Aside from all of his political and historical significance, Jefferson was also an architect and an inventor. Look around you and imagine how he might appreciate even the smallest detail of what you take for granted. 20th century stuff for sure - cars, airplanes, radio, etc. But I think he would even more appreciate the expanse and growing organization of human knowledge.

He would never get over the shock of computing in general. Hell, I have a hard time grokking the fact of my laptop containing many billions of transistors. But the Internet in general, and Wikipedia and search engines in particular would really fascinate him. I can almost see him nodding in appreciation as he learns about inverted indexes, divide and conquer computing, etc etc.

Motion pictures would blow his mind. He'd seen plays, of course, but the simulated realities necessary in rendering special effects would really impress him. The Navier-Stokes equations had yet to be derived in Jefferson's time, and most people today have no appreciation of how essential is actual simulation in the making of effects. Jefferson would appreciate it, and his hosts would have to play tag team in explaining all the math, science, and technology that makes it all work.

Great stuff.

Well, that is until we get to television. Jefferson would be aghast, not just at the crassness and shallowness of TV in general, but the complete distortion of political discourse that TV enables. Watching Fox News would probably make him wonder about the wisdom of repealing the Alien and Sedition Acts that Adams signed into law.

Jefferson would be particularly troubled at the Idiocracy that is today's Republican Party. Watching John Boener and his blow-dried colleagues reciting their corporate talking points, knowing they are false yet having no shame in doing so, would probably make his blood boil. He would think of the massive sacrifice, the care of thought, the hardships .. and wonder if it was all for nought.

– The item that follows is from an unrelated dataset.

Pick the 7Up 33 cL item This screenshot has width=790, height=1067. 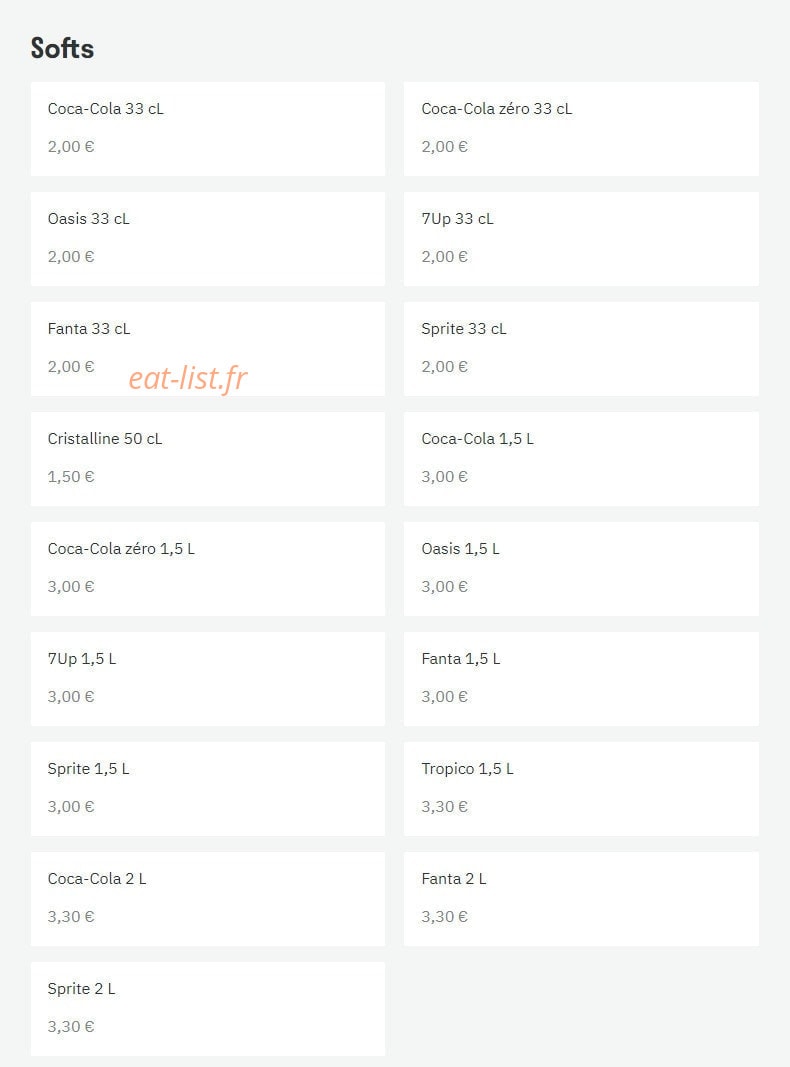[x=581, y=239]
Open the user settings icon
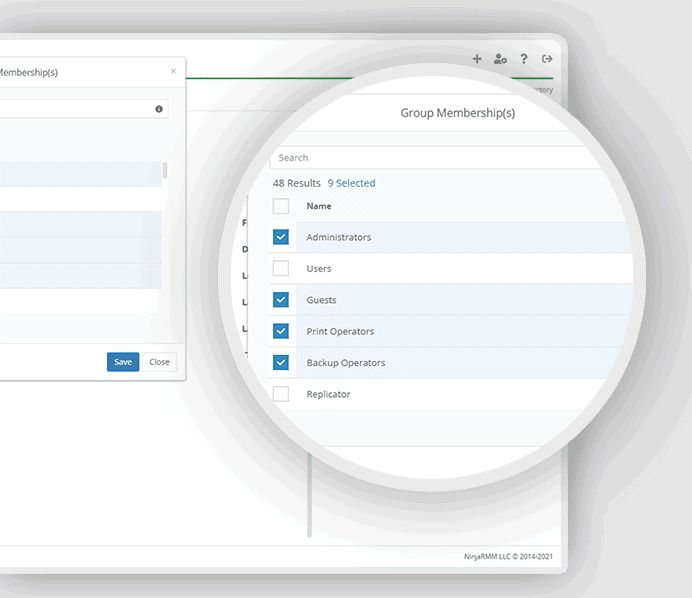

We might have to work hard to cheer him up ("Hey Thomas, you'll never guess what's at Mount Rushmore!"), but then again maybe he would enjoy retreating into the massive study and exploration it would take for him to catch up on the last two centuries of technology.

In that respect, Thomas Jefferson might find solace in the company of fellow nerds who know they can't fix the world, but do their best to advance technology and understanding when they can. And after all, he should be proud of his enormous contribution to history.

Pulling Jefferson forward in time would of course lead to the question of whether to send him back (he wouldn't want to go), but then early America would lose the correspondence he and Adams shared in their later years, and our history might change in some small respect from losing the fact of them both dying 50 years to the day after July 4, 1776.